Stored entries:
##############################

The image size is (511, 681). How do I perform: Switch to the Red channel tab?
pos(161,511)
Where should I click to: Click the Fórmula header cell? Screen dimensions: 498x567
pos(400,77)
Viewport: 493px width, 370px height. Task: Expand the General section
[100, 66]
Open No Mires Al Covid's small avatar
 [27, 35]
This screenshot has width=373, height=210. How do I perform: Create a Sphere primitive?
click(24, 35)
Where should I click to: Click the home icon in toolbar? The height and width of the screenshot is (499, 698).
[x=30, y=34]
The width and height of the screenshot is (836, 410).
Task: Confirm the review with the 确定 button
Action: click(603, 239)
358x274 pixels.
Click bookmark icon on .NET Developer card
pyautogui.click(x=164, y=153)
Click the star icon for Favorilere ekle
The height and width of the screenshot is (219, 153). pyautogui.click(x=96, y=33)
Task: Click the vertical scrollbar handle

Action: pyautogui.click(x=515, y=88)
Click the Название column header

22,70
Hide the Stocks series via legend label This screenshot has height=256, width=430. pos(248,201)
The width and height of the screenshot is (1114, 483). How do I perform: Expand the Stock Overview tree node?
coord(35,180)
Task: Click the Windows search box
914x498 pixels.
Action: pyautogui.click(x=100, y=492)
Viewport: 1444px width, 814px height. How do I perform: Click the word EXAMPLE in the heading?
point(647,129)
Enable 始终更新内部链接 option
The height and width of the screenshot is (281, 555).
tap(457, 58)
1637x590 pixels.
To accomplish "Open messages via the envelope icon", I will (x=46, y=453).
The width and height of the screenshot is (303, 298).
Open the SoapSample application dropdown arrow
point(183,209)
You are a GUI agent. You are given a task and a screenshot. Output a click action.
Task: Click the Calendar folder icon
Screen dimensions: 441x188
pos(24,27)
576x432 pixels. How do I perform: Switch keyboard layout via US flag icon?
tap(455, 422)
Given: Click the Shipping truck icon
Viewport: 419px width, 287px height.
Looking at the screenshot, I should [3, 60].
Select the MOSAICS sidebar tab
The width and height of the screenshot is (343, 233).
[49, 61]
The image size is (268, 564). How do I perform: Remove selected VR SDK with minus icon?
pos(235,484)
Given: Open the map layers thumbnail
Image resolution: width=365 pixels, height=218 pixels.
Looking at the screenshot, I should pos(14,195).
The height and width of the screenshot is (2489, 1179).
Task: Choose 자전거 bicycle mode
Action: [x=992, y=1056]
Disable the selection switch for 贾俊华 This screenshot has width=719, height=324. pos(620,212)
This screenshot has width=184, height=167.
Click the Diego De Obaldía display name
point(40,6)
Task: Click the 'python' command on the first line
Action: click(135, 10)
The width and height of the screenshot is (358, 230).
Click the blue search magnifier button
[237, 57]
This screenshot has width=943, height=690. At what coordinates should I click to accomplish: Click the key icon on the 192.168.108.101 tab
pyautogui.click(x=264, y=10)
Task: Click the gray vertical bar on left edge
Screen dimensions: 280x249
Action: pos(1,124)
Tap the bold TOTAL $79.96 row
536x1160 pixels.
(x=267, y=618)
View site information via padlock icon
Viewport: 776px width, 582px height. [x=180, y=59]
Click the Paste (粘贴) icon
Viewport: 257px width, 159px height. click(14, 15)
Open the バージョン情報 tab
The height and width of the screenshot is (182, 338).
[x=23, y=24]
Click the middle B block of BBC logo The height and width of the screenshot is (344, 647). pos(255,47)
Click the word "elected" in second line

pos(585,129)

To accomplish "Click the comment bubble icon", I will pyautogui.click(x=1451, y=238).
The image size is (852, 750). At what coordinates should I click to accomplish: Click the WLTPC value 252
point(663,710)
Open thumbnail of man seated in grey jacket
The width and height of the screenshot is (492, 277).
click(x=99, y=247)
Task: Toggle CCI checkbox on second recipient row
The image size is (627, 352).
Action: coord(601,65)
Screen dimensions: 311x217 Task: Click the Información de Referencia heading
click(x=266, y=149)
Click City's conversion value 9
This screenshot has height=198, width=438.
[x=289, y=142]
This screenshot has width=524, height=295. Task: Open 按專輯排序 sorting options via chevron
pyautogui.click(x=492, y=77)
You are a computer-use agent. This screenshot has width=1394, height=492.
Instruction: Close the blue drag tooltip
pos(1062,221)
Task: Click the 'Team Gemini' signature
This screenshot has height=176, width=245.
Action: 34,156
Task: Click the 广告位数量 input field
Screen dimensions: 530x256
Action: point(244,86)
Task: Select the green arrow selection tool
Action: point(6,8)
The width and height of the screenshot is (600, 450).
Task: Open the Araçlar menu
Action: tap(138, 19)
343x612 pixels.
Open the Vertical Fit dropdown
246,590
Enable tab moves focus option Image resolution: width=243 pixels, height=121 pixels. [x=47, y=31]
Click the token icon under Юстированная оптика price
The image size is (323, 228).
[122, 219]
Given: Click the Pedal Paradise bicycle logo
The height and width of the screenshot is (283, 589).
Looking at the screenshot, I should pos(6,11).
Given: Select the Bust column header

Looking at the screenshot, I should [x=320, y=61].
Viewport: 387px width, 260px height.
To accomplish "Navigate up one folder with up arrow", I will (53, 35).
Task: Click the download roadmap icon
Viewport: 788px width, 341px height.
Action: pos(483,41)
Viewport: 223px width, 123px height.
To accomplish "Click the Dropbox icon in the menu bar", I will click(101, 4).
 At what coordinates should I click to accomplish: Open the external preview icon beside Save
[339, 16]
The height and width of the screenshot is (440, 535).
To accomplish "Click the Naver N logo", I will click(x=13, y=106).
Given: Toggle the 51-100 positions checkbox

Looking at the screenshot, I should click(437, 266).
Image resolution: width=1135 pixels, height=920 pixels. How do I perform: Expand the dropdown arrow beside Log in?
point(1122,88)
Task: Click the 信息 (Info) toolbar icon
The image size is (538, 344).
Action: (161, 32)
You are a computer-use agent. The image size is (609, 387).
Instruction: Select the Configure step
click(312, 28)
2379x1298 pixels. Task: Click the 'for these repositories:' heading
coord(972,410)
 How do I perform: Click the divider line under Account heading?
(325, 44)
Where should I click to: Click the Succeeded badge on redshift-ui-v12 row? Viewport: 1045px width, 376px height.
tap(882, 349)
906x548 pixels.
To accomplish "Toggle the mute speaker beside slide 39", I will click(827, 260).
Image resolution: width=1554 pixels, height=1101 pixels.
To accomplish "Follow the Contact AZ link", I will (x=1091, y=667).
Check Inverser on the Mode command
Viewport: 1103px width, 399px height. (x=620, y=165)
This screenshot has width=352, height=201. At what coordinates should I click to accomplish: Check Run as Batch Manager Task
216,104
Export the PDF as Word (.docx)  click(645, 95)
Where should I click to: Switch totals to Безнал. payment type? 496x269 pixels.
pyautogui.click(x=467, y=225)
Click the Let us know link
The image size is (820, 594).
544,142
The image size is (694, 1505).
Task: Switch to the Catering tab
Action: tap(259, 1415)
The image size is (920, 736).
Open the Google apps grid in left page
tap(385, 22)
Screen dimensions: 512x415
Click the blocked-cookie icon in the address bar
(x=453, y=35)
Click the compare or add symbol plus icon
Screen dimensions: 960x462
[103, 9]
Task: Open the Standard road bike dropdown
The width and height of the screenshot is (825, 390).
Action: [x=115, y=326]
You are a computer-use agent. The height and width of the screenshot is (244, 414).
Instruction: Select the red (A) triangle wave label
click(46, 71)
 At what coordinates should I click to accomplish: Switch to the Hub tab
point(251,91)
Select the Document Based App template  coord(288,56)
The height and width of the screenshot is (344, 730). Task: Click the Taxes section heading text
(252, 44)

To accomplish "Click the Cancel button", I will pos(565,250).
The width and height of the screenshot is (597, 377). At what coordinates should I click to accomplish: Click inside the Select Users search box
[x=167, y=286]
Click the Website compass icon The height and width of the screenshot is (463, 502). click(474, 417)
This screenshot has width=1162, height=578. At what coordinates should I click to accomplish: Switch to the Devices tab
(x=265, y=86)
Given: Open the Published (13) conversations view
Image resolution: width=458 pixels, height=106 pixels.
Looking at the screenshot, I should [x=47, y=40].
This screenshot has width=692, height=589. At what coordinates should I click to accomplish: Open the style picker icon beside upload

##############################

• **WORK ORDER**
Each line in the records above with "thumbnail" must be returned.

• **RESPONSE TO THIS TASK**
Given: Open the map layers thumbnail
Open thumbnail of man seated in grey jacket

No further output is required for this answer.